This applies the current matching semantics for character classes, matching either characters or Unicode scalars depending on the current options.

natecook1000 · 2022-05-18T23:43:40Z

@swift-ci Please test

The prior implementation didn't make a lot of sense, and couldn't handle cases like `/(?i)[X-c]/`. This new approach uses simple case matching to test if the character is within the range, then tests if the uppercase or lowercase mappings are within the range.

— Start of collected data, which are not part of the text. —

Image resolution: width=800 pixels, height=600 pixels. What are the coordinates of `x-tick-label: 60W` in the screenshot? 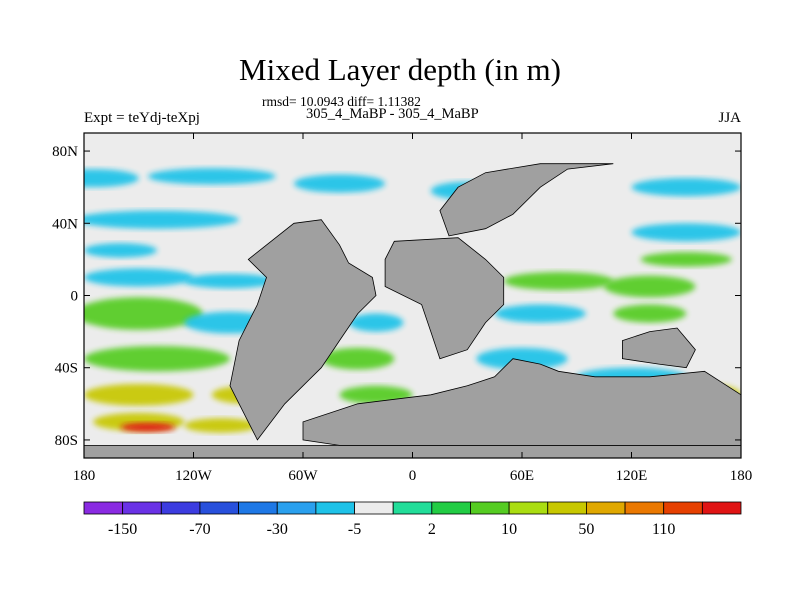 It's located at (303, 476).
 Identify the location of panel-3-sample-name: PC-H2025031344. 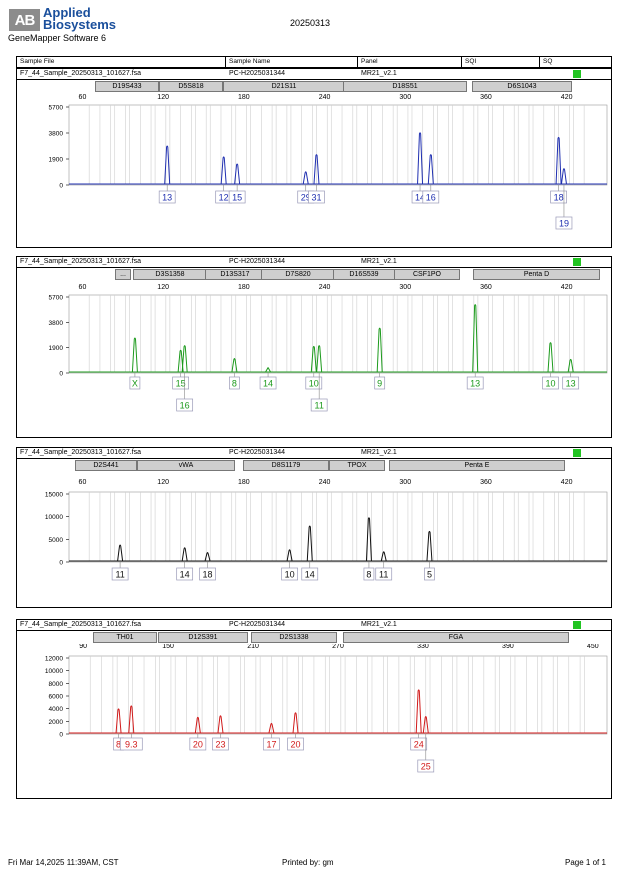
(258, 452).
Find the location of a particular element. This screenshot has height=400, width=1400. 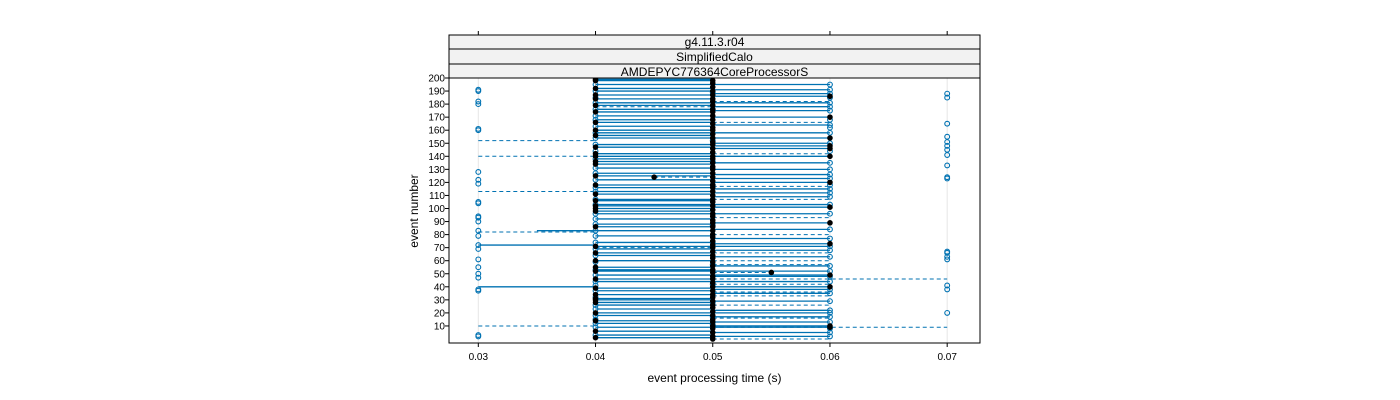

strip-3-label: AMDEPYC776364CoreProcessorS is located at coordinates (714, 72).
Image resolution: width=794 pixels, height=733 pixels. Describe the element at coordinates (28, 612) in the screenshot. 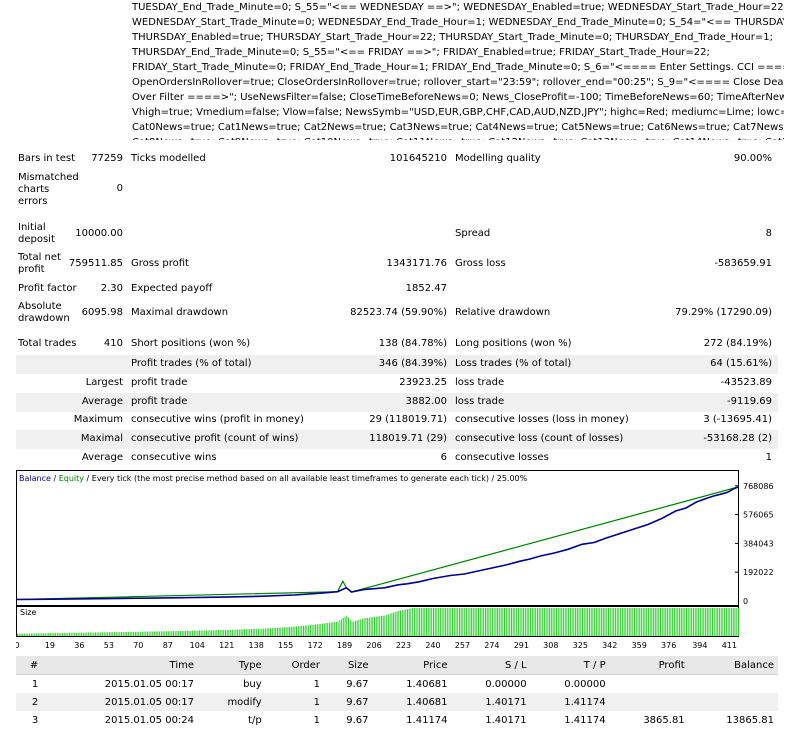

I see `size-label: Size` at that location.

Fixes apple#395

natecook1000 · 2022-05-19T04:36:44Z

@swift-ci Please test

milseman · 2022-05-19T13:59:03Z

Sources/_RegexParser/Regex/AST/Atom.swift

@@ -771,7 +771,7 @@ extension AST.Atom {
  /// range.
  public var isValidCharacterClassRangeBound: Bool {
    // If we have a literal character value for this, it can be used as a bound.
-    if literalCharacterValue != nil { return true }
+    if literalCharacterValue?.hasExactlyOneScalar == true { return true }


Does normalization affect this?

It does for sure, it would help if we normalized all characters as we stored them in the custom character class model.

Which normalization?

NFC would allow us to permit as many characters as possible to act as endpoints.

milseman · 2022-05-19T13:59:25Z

Sources/_RegexParser/Utility/Misc.swift

@@ -19,6 +19,13 @@ extension Substring {
  var string: String { String(self) }
 }

+extension Character {
+  /// Whether this character is made up of exactly one Unicode scalar value.
+  public var hasExactlyOneScalar: Bool {


Why is this public?

This was previously in the _StringProcessing module; we need it in _RegexParser for the compile-time validation.

milseman · 2022-05-19T14:01:13Z